= Beginning of Section =
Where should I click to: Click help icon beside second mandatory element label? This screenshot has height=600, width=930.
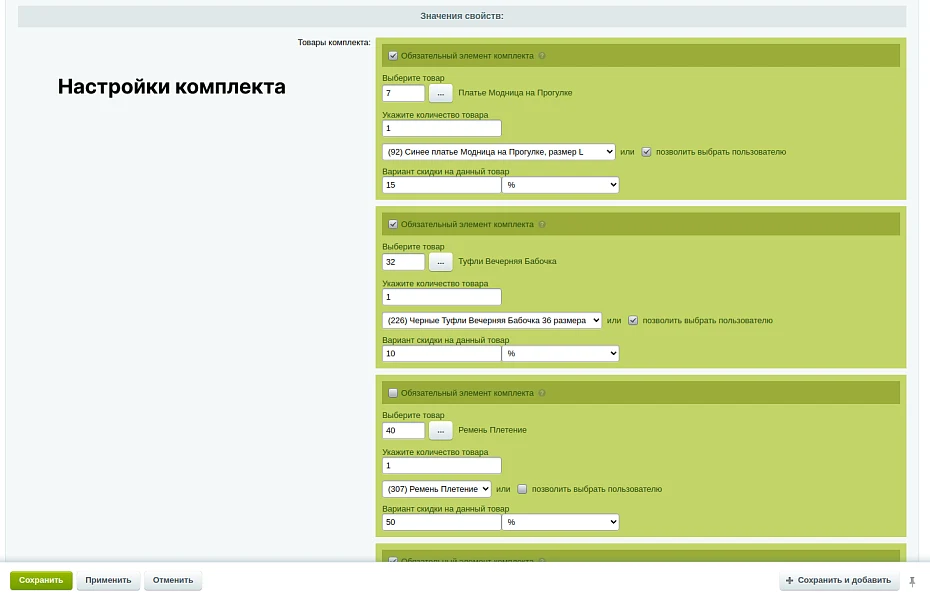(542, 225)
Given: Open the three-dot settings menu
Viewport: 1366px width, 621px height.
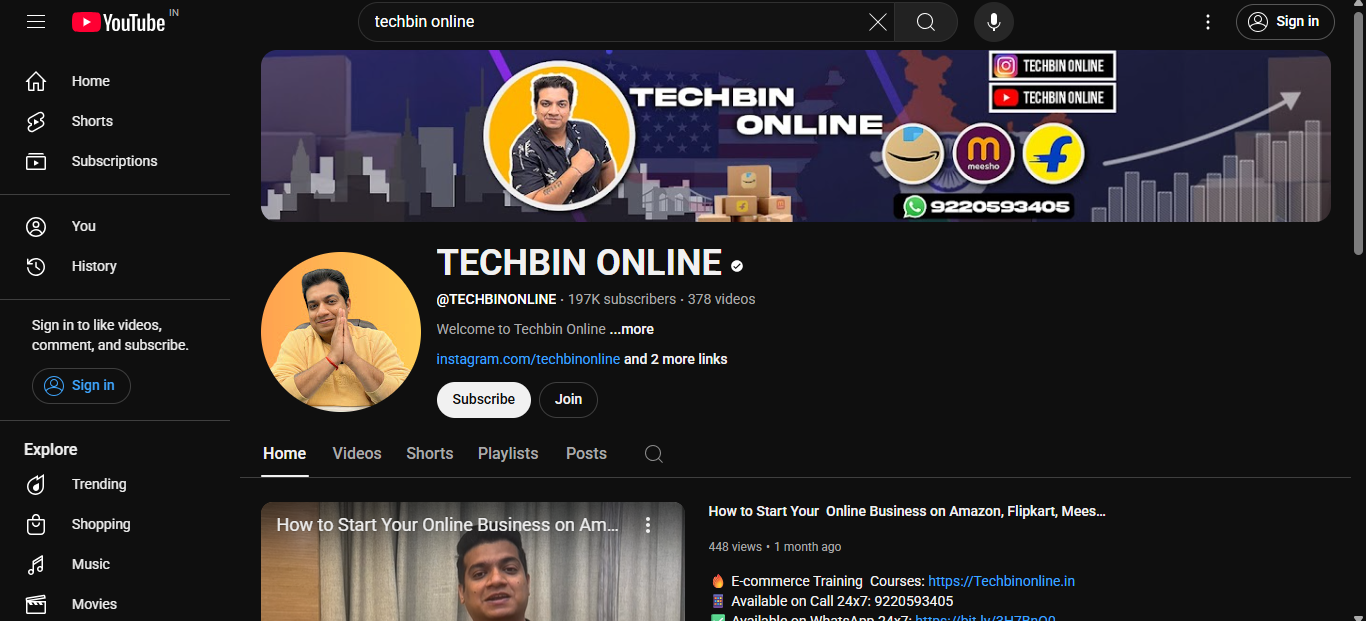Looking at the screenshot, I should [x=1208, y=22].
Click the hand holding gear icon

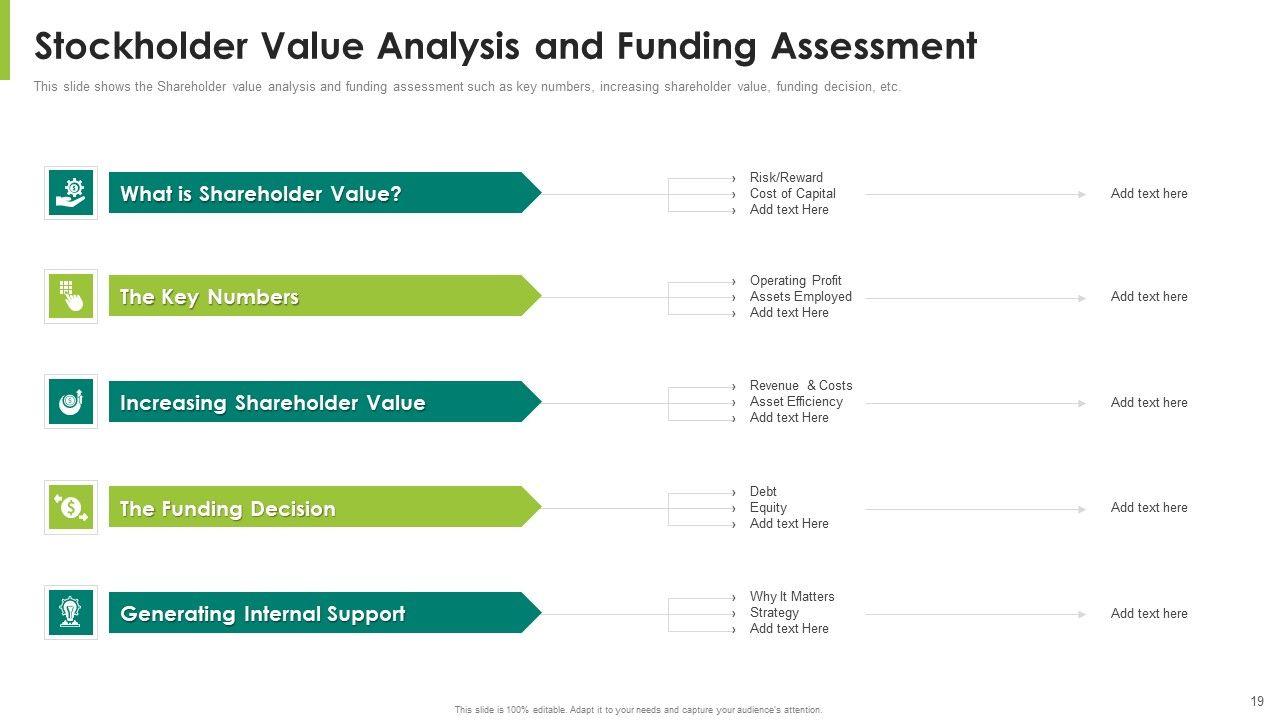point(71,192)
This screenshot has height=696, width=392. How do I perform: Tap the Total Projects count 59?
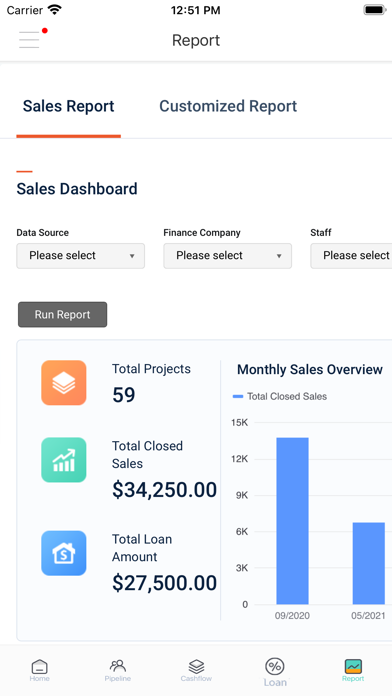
= End of Section =
■ WORK TASK ■
Transcribe the records verbatim, excluding pictures.

■ SOLUTION BELOW ■
Where should I click to: Click help icon beside second mandatory element label? This screenshot has height=600, width=930.
(542, 225)
Given: Open the three-dot settings menu
Viewport: 1366px width, 621px height.
Looking at the screenshot, I should [x=1208, y=22].
Click the hand holding gear icon

point(71,192)
This screenshot has height=696, width=392. How do I perform: Tap the Total Projects count 59?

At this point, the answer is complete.